Core Concepts
Machine learning (ML) workloads on high-performance computing (HPC) systems exhibit distinct I/O access patterns compared to traditional HPC applications, posing challenges for existing storage systems. Efficient I/O optimization techniques are needed to improve training speeds and enable rapid development of ML models.
Abstract
The paper presents a comprehensive survey of I/O in ML applications on HPC systems, covering the following key aspects:
Data Formats and Modalities:
ML applications use a variety of file formats (e.g., TFRecord, HDF5, Parquet) and dataset modalities (e.g., image, audio, video, text) that impact I/O performance.
The choice of file format and dataset organization (one sample per file vs. multiple samples per file) affects the required I/O operations and metadata management overhead.
Common ML Phases and Training Distribution:
The ML lifecycle consists of data generation, dataset preparation, training, and inference phases.
During the training phase, stochastic gradient descent (SGD) is the most popular algorithm, leading to random small I/O reads that can be a bottleneck for parallel file systems (PFS).
Distributed training strategies, such as data parallelism and model parallelism, introduce additional I/O and synchronization challenges.
Model checkpointing is crucial for long-running training jobs but can significantly impact performance due to the growing complexity of ML models.
I/O Benchmarks and Profiling:
Benchmarks like DLIO can simulate I/O access patterns of DL workloads, helping identify bottlenecks.
Profiling tools like tf-Darshan provide fine-grained I/O performance analysis for ML applications.
Analysis of I/O Access Patterns:
The I/O access patterns of the Unet3D and BERT workloads, simulated using DLIO, exhibit small random reads that can be challenging for PFSs.
The number of batches read per epoch depends on the batch size, number of processes, and total samples, leading to non-overlapping I/O requests.
I/O Optimization Techniques:
Current ML frameworks (PyTorch, TensorFlow, Scikit-Learn with Dask-ML) provide various I/O optimization features, such as dataset streaming, parallel data preparation, sample prefetching, and caching.
Recent research proposes additional techniques, including distributed sample caching, asynchronous and distributed checkpointing, and I/O-aware scheduling.
The survey identifies several gaps in current research, including the need for more realistic benchmarks, comprehensive profiling tools, and advanced I/O optimization techniques tailored to the unique requirements of ML workloads on HPC systems.
Stats
"The dataset for Unet3d consists of one sample per NPZ file where each sample is approximately 146 MiBs.
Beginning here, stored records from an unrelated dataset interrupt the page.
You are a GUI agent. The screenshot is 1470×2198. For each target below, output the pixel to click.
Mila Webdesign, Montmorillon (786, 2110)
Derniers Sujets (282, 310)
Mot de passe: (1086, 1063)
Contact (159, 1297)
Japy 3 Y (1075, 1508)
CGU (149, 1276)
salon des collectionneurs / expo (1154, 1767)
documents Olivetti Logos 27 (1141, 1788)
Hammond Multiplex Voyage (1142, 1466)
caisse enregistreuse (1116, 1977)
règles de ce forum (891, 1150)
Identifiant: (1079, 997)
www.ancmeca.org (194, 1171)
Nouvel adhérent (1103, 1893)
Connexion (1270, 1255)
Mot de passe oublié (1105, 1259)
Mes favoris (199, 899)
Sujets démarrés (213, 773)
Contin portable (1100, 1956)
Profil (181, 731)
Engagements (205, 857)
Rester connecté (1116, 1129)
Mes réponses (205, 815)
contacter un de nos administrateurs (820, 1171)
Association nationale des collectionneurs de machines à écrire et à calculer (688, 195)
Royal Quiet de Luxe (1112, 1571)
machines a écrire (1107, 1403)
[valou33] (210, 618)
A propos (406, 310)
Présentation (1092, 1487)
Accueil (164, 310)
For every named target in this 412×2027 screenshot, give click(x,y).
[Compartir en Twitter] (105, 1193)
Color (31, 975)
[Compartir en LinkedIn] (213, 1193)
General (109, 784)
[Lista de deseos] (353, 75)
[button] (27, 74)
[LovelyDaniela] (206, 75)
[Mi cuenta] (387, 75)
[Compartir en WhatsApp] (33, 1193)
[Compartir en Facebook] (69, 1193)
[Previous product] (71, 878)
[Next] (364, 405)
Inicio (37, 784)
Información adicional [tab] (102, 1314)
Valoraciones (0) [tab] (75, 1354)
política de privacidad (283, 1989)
There were a total of 168 samples."
"The dataset size for BERT was configured to increase training speeds, with 10 TFRecord files containing 31,353 samples each, for a total of 131,530 samples. Each sample was 2,500 bytes."
Quotes
"Due to the prevalence of SGD, random batches of samples are read into memory at each iteration during model training. Small random I/O reads can be a bottleneck for PFSs which motivates the need for I/O optimization techniques such as prefetching and caching to ensure fast training speeds."
"Efficient I/O optimization techniques are needed to improve training speeds and enable rapid development of ML models."